Work to be completed – Somewhere below is a line with "Punjab (195, 30)" and, later, a line with "DMCA / Copyright Policy (89, 1870)"; repeat those two lines and all the lines between them, exactly as they are.

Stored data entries

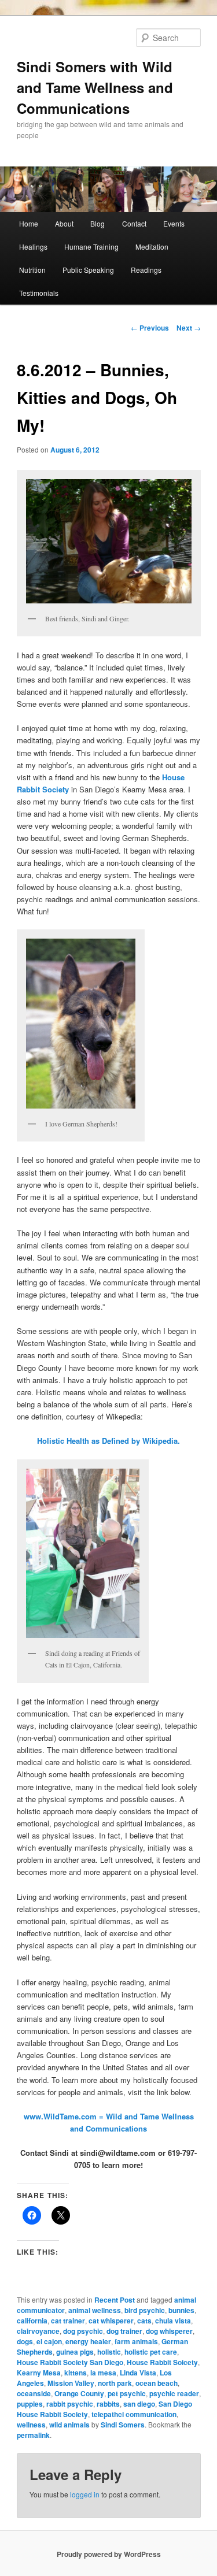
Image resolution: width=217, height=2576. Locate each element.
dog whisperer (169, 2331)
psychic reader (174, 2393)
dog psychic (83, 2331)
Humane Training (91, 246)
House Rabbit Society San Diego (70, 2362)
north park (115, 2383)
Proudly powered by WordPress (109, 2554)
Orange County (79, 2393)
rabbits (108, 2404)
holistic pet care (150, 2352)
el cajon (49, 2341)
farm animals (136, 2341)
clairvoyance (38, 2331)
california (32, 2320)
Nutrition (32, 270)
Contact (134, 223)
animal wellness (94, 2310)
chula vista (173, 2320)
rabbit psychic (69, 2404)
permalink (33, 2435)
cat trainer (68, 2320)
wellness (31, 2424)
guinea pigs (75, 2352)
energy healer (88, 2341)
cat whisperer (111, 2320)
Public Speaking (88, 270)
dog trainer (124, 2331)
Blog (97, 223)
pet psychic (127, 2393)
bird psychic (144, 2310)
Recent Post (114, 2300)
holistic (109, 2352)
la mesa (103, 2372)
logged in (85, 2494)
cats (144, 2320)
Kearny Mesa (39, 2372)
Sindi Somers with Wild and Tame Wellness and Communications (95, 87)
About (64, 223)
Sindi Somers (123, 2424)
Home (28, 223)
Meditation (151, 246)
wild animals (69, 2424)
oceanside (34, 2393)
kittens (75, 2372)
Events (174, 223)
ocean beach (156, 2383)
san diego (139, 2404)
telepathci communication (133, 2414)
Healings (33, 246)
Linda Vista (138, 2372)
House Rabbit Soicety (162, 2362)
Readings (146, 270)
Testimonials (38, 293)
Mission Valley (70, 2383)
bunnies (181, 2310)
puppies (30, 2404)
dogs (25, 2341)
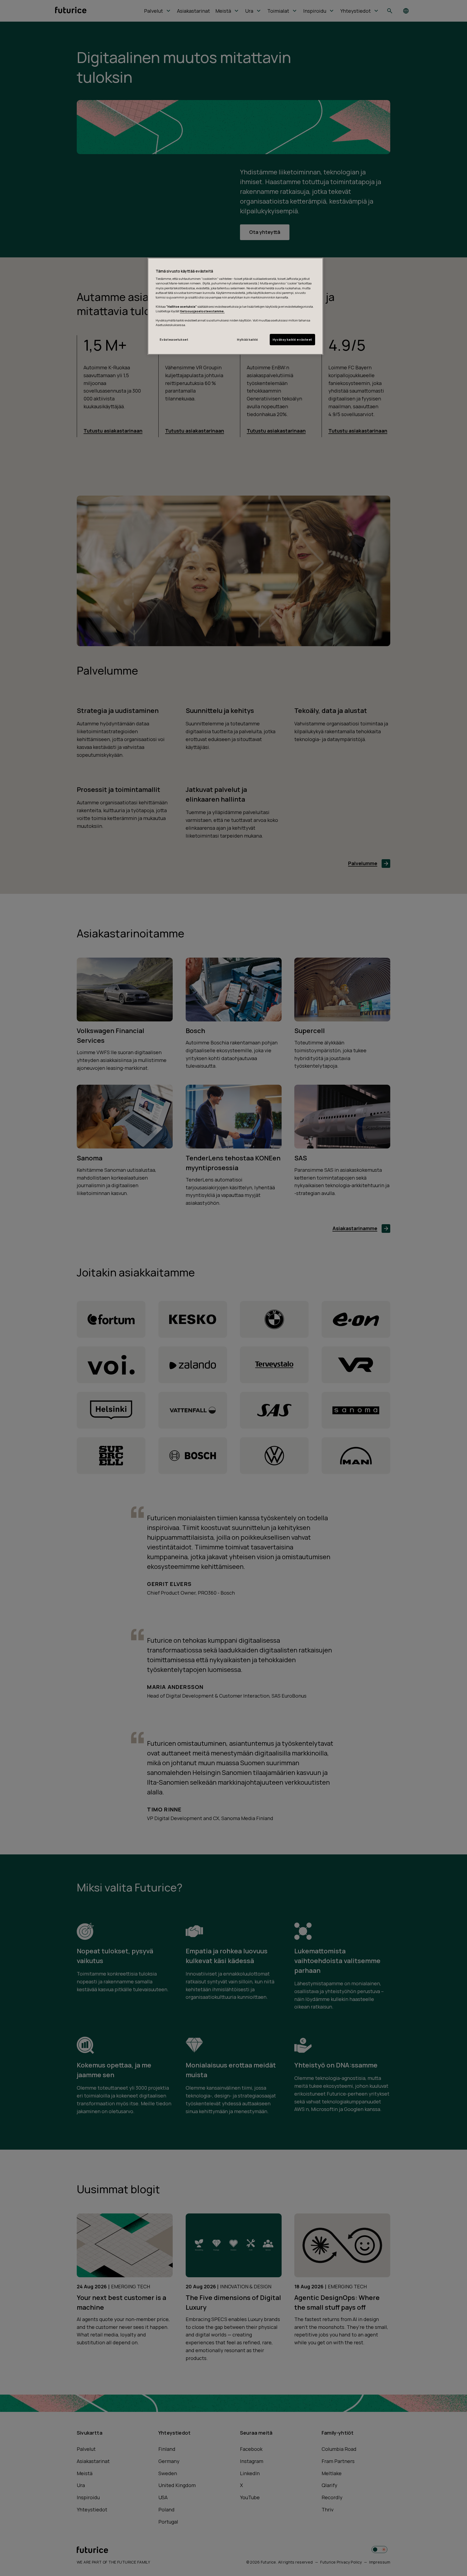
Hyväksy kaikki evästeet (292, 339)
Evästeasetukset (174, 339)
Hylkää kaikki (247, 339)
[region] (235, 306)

==

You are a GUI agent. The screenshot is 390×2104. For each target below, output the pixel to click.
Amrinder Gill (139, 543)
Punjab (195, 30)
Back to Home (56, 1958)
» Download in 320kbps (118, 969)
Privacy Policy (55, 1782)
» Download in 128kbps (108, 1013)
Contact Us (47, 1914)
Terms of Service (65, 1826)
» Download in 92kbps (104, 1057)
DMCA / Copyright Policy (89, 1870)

Written answer –
Punjab (195, 30)
Back to Home (56, 1958)
» Download in 320kbps (118, 969)
Privacy Policy (55, 1782)
» Download in 128kbps (108, 1013)
Contact Us (47, 1914)
Terms of Service (65, 1826)
» Download in 92kbps (104, 1057)
DMCA / Copyright Policy (89, 1870)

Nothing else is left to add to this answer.